■ **Task prompt**:
In the data below, find the line that contains "Where should I click to: Click the help" and the line that contains "Given: Click the Close price 218.800003 cell". Copy both, plus every line between them, exactly.

■ **Available data**:
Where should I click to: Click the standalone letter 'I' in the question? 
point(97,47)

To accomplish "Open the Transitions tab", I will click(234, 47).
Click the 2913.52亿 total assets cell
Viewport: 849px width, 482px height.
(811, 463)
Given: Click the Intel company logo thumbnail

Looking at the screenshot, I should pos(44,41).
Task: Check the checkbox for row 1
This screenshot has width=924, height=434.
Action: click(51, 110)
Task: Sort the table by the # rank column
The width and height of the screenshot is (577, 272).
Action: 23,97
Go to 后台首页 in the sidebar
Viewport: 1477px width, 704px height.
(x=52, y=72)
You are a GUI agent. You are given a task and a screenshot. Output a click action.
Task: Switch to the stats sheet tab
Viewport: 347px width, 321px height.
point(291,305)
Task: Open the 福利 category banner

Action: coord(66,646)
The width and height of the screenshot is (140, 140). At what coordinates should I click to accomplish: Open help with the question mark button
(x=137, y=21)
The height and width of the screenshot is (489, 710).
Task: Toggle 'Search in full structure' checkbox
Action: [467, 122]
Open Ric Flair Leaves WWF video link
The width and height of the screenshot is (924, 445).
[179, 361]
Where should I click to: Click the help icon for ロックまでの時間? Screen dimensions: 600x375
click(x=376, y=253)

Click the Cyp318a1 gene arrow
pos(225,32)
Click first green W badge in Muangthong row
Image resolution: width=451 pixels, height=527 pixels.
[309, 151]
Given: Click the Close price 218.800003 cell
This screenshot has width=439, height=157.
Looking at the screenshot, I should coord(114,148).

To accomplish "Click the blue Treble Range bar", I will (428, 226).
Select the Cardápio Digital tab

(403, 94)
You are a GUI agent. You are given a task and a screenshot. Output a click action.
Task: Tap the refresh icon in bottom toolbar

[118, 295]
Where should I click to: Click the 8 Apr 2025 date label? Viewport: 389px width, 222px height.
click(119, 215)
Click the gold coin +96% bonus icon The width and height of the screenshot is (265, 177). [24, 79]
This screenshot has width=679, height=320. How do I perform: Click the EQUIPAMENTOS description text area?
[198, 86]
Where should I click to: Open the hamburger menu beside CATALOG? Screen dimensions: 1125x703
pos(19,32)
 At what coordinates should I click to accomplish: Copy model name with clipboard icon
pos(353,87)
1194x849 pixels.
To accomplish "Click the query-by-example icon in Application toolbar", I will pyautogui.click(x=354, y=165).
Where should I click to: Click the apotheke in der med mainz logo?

■ **Exercise output**:
Where should I click to: Click the help icon for ロックまでの時間? Screen dimensions: 600x375
click(x=376, y=253)

Click the Cyp318a1 gene arrow
pos(225,32)
Click first green W badge in Muangthong row
Image resolution: width=451 pixels, height=527 pixels.
[309, 151]
Given: Click the Close price 218.800003 cell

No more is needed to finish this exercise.